Marché mondial des minerais : Julien Paluku lance l’idée d’une OPEP du Sud global face aux nouvelles “Sept Sœurs”

Dans une tribune percutante publiée sur son compte X (ancien Twitter), le ministre congolais du Commerce extérieur, Julien Paluku Kahongya, appelle à la création d’une organisation mondiale des pays producteurs de minerais, sur le modèle de l’Organisation des pays exportateurs de pétrole (OPEP). Une proposition qui, dans le contexte actuel de transition énergétique, résonne avec une pertinence prophétique et géostratégique évidentes.

Un parallèle historique : des “Sept Sœurs” pétrolières aux nouveaux empires miniers

Julien Paluku rappelle qu’aux alentours des années 1940, sept grandes compagnies pétrolières occidentales, surnommées les “Sept Sœurs” — Standard Oil, Royal Dutch Shell, APOC, Socony/Mobil, Socal, Gulf Oil et Texaco — exerçaient une domination totale sur l’industrie mondiale du pétrole, fixant les prix à leur convenance et privant les pays producteurs de toute souveraineté économique.

Cette hégémonie avait fini par provoquer une “révolte” des pays producteurs, qui créèrent en 1960 l’OPEP pour harmoniser leurs politiques et reprendre le contrôle de leurs ressources naturelles.

Pour le ministre congolais, l’histoire semble se répéter, cette fois avec les minerais dits critiques et stratégiques — cobalt, lithium, nickel, cuivre, coltan, manganèse ou encore niobium — indispensables à la transition énergétique et à la fabrication des batteries, véhicules électriques et technologies vertes.

Selon Paluku, les grandes multinationales minières actuelles — telles que BHP Group, Glencore, Rio Tinto, Freeport-McMoRan, Zijin Mining, CMOC et Anglo American — jouent aujourd’hui le même rôle que les “Sept Sœurs” d’hier : elles contrôlent les prix, orientent les flux commerciaux et influencent les politiques économiques mondiales. S’y ajoutent, souligne-t-il, des géants industriels non miniers mais tout aussi déterminants : CATL (Chine), Tesla (États-Unis) et BMW (Allemagne), qui “dictent la demande et les cours” par leur domination sur les marchés finaux.

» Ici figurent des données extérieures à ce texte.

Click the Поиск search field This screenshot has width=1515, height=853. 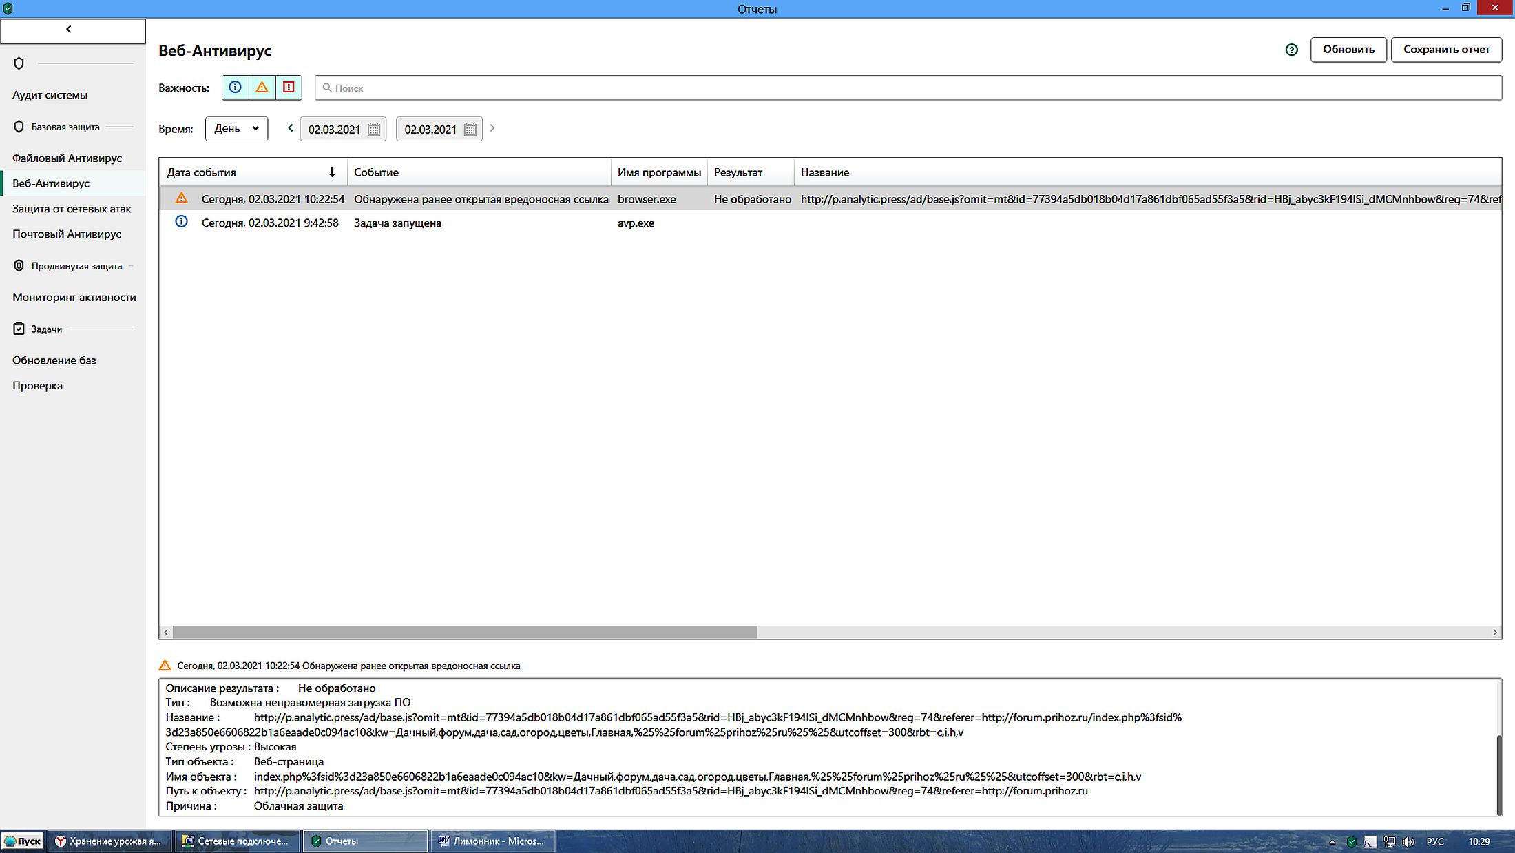coord(908,88)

La RDC et le Sud global, cœur stratégique du réservoir minier mondial

Paluku dresse un panorama saisissant de la production mondiale :

  • La RDC, “qui possède pratiquement tous les éléments du tableau de Mendeleïev”, reste un pilier central du secteur, notamment pour le cobalt et le cuivre.
  • L’Indonésie, le Chili, le Pérou, le Gabon, la RSA, l’Australie, ou encore la Bolivie et la Chine, composent ce qu’il appelle “le nouvel arc des producteurs stratégiques”.

Pour le ministre, cette concentration géographique des ressources naturelles pourrait servir de levier pour rééquilibrer le rapport de force mondial — à condition que les pays producteurs s’organisent et parlent d’une seule voix.

Vers une révolte positive pour rééquilibrer les prix et la souveraineté

Dans un passage particulièrement frappant, Julien Paluku dénonce la volatilité injustifiée des prix imposée par les acheteurs : le cobalt, par exemple, est passé de 80 000 USD la tonne en 2022 à 21 000 USD en 2025, une chute qu’il juge symptomatique d’un marché “captif et manipulé”.

D’où son appel à une “révolte positive”, inspirée de la naissance de l’OPEP, afin de créer une Organisation mondiale des pays exportateurs de minerais (OMPEM) capable de garantir des prix justes, stables et souverains.

Le spectre des guerres économiques autour des ressources

En guise d’avertissement, le ministre congolais évoque la possibilité que les tensions autour du contrôle des ressources — notamment celles déjà visibles à l’Est de la RDC — se transforment en véritables “guerres économiques”, à l’image du conflit du Golfe des années 1990 entre membres de l’OPEP.

Il conclut sa tribune sur une note d’anticipation : « Cette réflexion vise à interpeller les Nations à anticiper et construire leurs capacités à résister aux chocs exogènes, par une gouvernance politique, économique et militaire de qualité. »

La sortie de Julien Paluku intervient à un moment charnière où la RDC cherche à valoriser sa position stratégique dans la chaîne mondiale des minerais de transition énergétique. Sa tribune, qui s’inscrit dans une série de réflexions sur la souveraineté économique africaine, apparaît comme une invitation à repenser la gouvernance mondiale des ressources, dans un monde où la dépendance aux minerais devient le nouveau pétrole du XXIᵉ siècle.